Sangakkara was also pleased that he was able to celebrate his century with his childhood friend, Mahela Jayawardene.
“It was very, very good because he’s done that twice before and knows how special that feels so to have him there when I scored the hundred was very special,” Sangakkara said.
Jayawardene revealed that he kept telling Sangakkara to treat it as any other innings and not let the pressure of the milestone or situation get the better of him.
“I was happy for Kumar. A lot of people were talking about it back home as well. I was quite relieved,” he said. “Today he was a man with a purpose – the way he batted. I was thrilled for him. I haven’t seen him leave so many balls outside the off stump for quite some time. There were a few he could have probably gone after, but he didn’t. He was quite determined to get that.
“The only thing I told him was, ‘don’t worry too much about the hundred.’ His record in the last eight years or so is amazing. I don’t think anyone would have said anything if he hadn’t got his hundred, so that’s what I told him. It’s probably our last time out here, so he was quite determined. It was good for the team in that he anchored the innings and most of the guys batted around him, so it was an ok situation going into the fourth day.”

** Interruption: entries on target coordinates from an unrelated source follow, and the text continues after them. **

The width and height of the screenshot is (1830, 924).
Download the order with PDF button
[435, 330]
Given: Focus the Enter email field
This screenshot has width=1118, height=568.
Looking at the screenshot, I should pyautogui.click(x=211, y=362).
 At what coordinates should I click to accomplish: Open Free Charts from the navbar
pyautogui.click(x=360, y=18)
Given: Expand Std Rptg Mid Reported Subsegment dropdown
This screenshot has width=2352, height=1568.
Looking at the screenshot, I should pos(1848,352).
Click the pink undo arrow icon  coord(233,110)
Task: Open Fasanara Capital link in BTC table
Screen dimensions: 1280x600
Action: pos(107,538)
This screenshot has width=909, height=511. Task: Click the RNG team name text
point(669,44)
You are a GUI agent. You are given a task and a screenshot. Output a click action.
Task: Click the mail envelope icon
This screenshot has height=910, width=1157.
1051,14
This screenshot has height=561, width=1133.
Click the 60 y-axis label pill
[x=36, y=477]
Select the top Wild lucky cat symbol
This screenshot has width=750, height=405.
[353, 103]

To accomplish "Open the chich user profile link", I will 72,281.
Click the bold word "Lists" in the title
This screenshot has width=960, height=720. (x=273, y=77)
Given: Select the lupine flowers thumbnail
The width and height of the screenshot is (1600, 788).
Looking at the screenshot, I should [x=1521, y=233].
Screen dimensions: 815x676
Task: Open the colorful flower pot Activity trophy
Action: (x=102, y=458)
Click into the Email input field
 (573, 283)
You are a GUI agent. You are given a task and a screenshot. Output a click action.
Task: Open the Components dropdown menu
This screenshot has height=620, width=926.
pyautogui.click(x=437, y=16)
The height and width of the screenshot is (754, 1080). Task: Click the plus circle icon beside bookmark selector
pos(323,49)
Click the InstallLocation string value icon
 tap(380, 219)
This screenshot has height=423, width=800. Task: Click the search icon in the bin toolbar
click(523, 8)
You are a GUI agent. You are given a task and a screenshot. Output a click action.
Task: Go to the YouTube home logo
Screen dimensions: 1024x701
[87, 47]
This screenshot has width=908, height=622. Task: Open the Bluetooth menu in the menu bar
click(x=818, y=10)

While the first Test is likely to end as a draw, Sangakkara still believes there is some life left in the game.
“It’s very much alive,” he said. “It’s a pity we couldn’t keep England to 400 or just below because if that had happened it would have been a really interesting game with us more in the driving seat.
“Right now, England will try and get the next three wickets and try and put the pressure back on us, but if we bat well -Angelo’s batting really well, the tail can hold their own – and we get another 60 or 70 runs, it’ll be a very good Test match.”